» What to work on:
All that is needed is the run of lines from the top of the entries to the line with "Politique de confidentialité (146, 1147)", that line included, repeated exactly and free of pictures.

(Saved entries)
▬▬▬
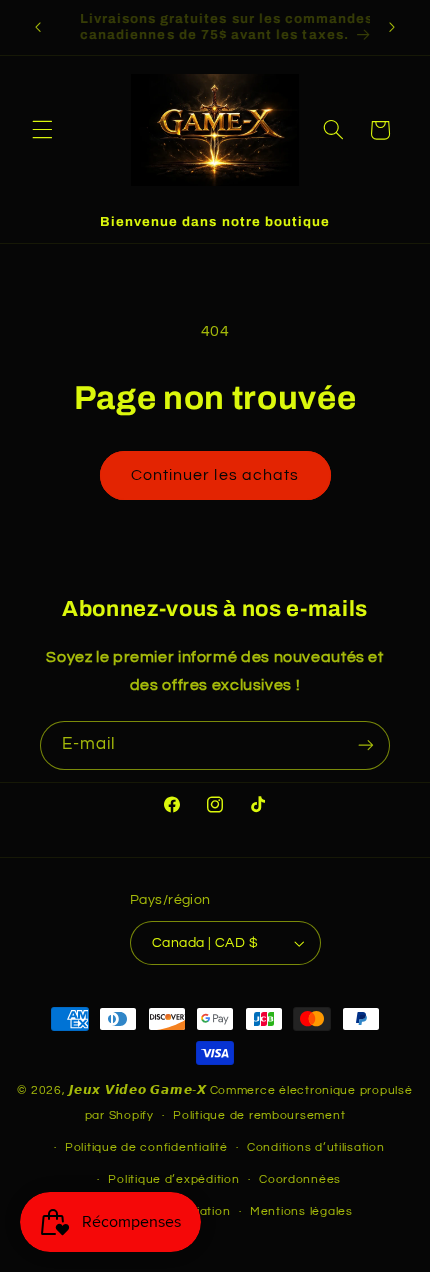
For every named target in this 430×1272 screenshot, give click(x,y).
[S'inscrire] (366, 745)
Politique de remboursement (259, 1115)
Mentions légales (301, 1211)
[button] (42, 130)
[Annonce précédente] (38, 27)
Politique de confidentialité (146, 1147)
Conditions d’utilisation (316, 1147)
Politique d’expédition (173, 1179)
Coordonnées (300, 1179)
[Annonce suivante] (392, 27)
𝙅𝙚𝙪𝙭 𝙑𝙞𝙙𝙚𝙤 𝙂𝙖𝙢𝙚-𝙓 (138, 1090)
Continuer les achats (215, 475)
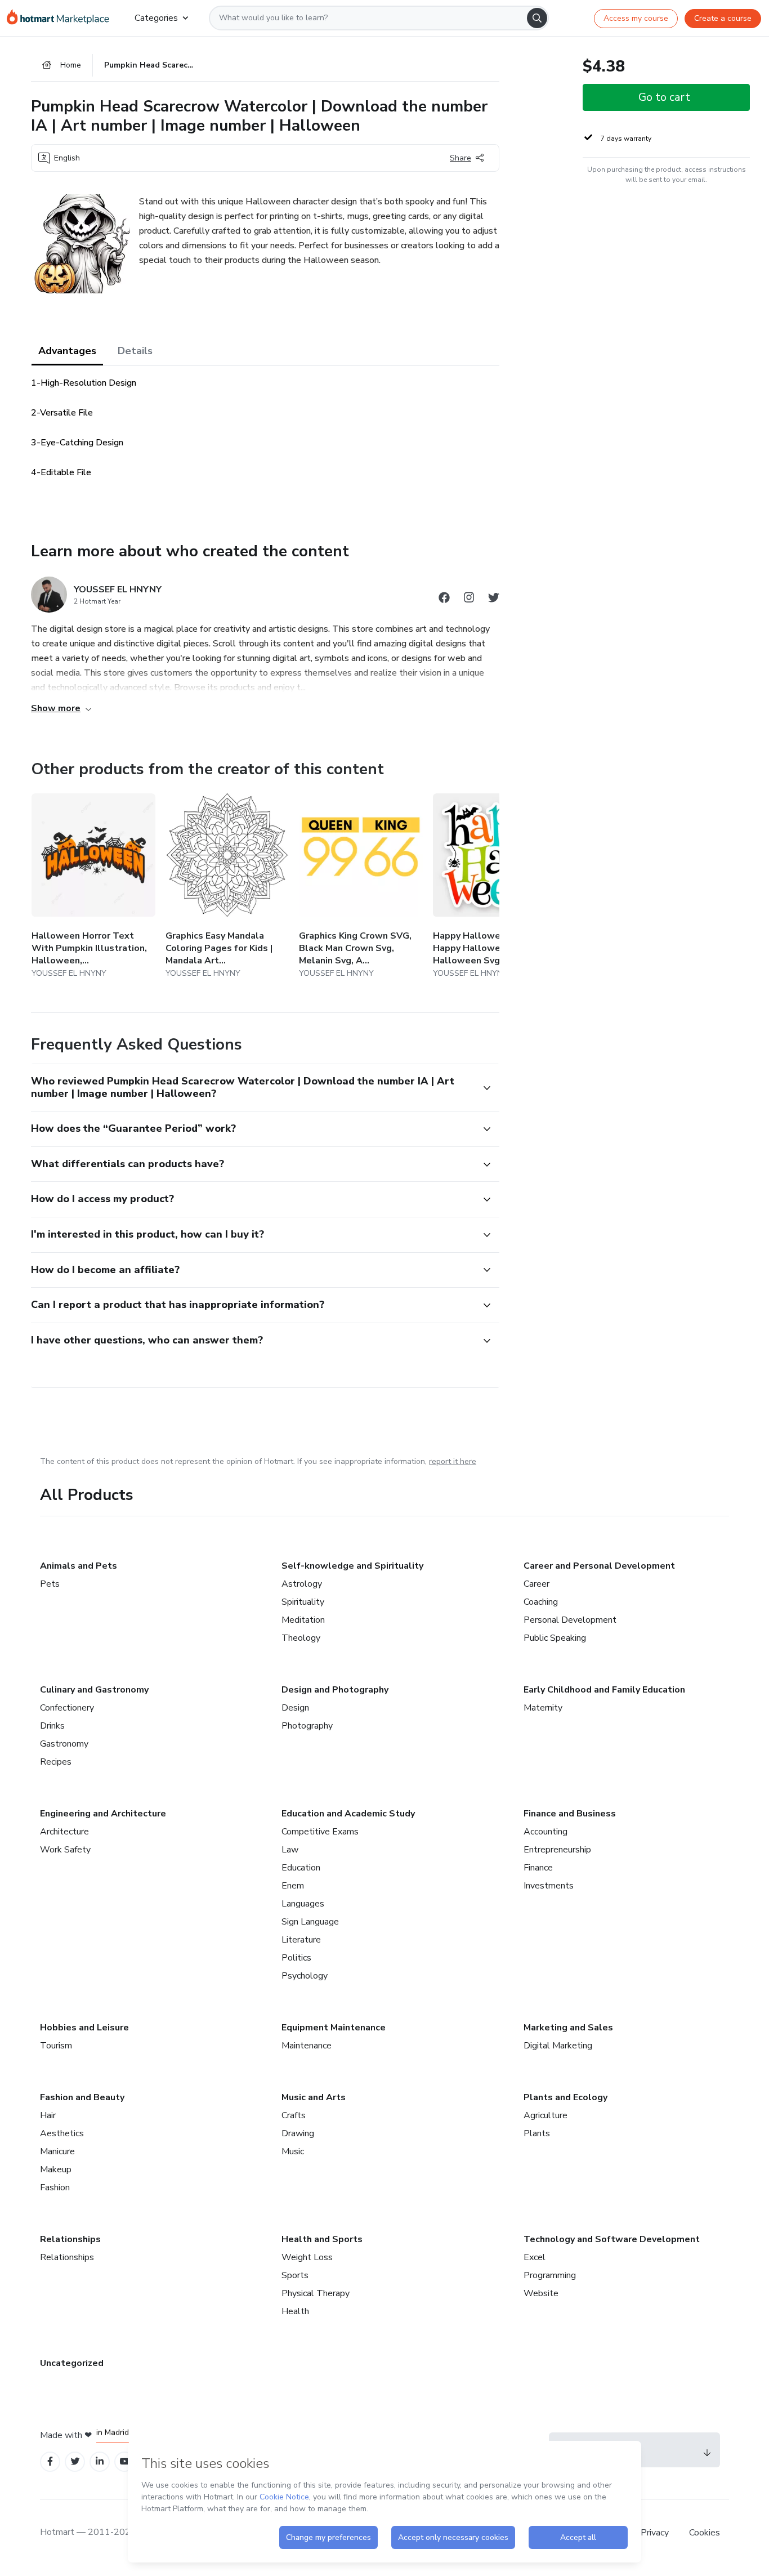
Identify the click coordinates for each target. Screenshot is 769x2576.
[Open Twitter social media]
▬▬▬
» Written response:
For every named target in this 430×1272 screenshot, give click(x,y).
[S'inscrire] (366, 745)
Politique de remboursement (259, 1115)
Mentions légales (301, 1211)
[button] (42, 130)
[Annonce précédente] (38, 27)
Politique de confidentialité (146, 1147)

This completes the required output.